OBJECTIVES
A – Answer these questions using the compensation claim decision:
(i) What allowance did the agency deny the claimant?
(ii) On what date did OPM receive the agency administrative report?
(iii) What date appears on the decision?
B – In one to three sentences, explain why OPM is ruling on a matter the agency had already decided, according to the compensation claim decision.
C – Take the compensation claim decision further by writing the paragraph that follows its last sentence.
**** TEXT SEGMENT ****
Washington, DC
U.S. Office of Personnel Management
Compensation Claim Decision
Under section 3702 of title 31, United States Code
U.S. Air Forces, Europe
Aviano Air Base
Department of the Air Force
Aviano, Italy
Anna A. Mazzi
Principal Deputy Associate Director
Agency Compliance and Evaluation
Merit System Accountability and Compliance
11/22/2024
Date
The claimant is a Federal civilian employee of the 31st Operations Group, U.S. Air Forces, Europe (USAFE), Aviano Air Base (AB), Department of the Air Force (AF) in Aviano, Italy. He requests the U.S. Office of Personnel Management (OPM) reconsider the agency’s denial of living quarters allowance (LQA). We received the claim on July 19, 2023, and the agency administrative report (AAR) on August 17, 2023. For the reasons discussed herein, the claim is denied.
**** DATA EXTRACT ****
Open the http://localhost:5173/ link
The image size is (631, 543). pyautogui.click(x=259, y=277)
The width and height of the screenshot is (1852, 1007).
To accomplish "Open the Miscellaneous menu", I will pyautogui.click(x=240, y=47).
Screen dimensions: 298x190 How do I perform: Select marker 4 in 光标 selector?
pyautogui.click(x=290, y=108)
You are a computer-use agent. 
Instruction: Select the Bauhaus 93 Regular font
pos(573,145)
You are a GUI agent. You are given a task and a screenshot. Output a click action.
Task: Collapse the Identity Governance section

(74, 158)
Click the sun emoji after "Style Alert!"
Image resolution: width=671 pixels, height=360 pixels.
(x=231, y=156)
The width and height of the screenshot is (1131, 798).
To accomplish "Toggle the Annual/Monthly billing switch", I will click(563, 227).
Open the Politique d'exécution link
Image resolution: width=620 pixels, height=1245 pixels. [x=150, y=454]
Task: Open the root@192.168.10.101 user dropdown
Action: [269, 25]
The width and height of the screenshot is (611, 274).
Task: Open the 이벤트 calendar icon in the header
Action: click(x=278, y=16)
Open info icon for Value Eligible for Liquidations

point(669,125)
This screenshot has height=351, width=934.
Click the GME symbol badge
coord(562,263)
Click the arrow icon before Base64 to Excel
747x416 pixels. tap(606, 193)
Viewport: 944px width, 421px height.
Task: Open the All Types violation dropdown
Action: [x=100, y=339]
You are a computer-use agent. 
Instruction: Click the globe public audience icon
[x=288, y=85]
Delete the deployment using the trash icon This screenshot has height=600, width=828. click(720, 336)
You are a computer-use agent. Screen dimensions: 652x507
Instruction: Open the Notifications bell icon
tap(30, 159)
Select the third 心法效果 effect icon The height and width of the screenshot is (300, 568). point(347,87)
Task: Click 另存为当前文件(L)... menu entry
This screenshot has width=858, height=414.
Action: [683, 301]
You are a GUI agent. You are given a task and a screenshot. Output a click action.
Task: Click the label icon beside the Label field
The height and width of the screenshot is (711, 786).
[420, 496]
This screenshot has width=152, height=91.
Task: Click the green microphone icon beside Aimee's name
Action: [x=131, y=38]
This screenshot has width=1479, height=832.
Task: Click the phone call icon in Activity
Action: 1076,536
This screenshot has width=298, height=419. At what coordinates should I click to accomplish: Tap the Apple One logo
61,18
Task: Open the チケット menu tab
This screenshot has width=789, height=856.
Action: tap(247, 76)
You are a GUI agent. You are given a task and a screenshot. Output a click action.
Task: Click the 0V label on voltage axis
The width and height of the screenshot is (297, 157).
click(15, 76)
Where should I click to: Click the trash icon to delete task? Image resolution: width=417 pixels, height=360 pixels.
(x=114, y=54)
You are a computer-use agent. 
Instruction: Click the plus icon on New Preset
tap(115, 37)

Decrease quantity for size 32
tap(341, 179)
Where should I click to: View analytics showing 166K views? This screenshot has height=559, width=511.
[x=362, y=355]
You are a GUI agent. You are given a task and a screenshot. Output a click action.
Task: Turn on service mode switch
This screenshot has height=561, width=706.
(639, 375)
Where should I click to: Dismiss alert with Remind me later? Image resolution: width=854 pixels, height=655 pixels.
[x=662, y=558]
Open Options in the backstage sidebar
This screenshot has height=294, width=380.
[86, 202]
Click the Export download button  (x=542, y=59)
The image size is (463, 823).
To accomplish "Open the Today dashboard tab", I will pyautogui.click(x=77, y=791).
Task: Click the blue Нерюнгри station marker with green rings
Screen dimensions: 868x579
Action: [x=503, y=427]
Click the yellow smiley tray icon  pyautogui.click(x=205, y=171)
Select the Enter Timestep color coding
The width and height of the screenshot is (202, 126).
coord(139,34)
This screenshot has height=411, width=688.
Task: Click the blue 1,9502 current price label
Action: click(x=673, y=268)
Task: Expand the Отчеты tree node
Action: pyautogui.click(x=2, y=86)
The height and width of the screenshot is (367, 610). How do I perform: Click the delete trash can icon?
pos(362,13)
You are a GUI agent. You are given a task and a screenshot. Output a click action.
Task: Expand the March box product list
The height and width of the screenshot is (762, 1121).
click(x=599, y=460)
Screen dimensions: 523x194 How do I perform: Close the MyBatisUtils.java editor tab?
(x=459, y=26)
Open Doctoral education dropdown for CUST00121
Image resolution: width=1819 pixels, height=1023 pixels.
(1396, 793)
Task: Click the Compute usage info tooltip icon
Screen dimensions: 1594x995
****
TASK-BY-TASK ANSWERS
A –
(i) Living quarters allowance (LQA)
(ii) August 17, 2023
(iii) 11/22/2024

B – The claimant, a federal civilian employee of the 31st Operations Group at Aviano Air Base, asked OPM to reconsider the agency's denial of his living quarters allowance. OPM received his claim on July 19, 2023, and the agency administrative report on August 17, 2023.

C –
In 2012 the claimant was discharged from active duty military while stationed in Aviano, Italy. He remained in Europe to continue his education and pursue employment opportunities in connection to his studies. While residing in Spain, he applied for a Federal civilian service Flight Management Specialist, GS-2101-12 position at Ramstein Air Force Base (AFB), Germany. He was ineligible for LQA, nevertheless he accepted the position and began employment effective February 16, 2021. Subsequently in 2022, he applied to and was selected for his current position of Management and Program Analyst, GS-0343-13, in Aviano, Italy. The claimant was initially found eligible for LQA during the hiring in-processing phase, and on March 28, 2023, he received written confirmation of his eligibility for LQA from the Civilian Personnel Representative. However, the claimant states that on May 10, 2023, he was informed that after further review the agency had reversed its decision finding him ineligible for LQA. In a memorandum dated May 18, 2023, the agency explains its determination to deny the claimant LQA in relevant part as follows:
…However, upon review of your resume and the LQA determination from Ramstein AFB the determination process revealed that LQA cannot be granted because you do not meet the personal eligibility requirements as stated in the Department of State Standard Regulations (DSSR) para 031.12 a and b. You retired from the overseas in 2012 and since that time you have worked for “various locations” per your resume. Since you worked for multiple employers since arriving overseas, you do not meet the “singular” condition in the guiding regulation. Further, you would not be considered as having substantially continuous employment IAW DoD 1400.25-V1250, Encl. 2, 2.a.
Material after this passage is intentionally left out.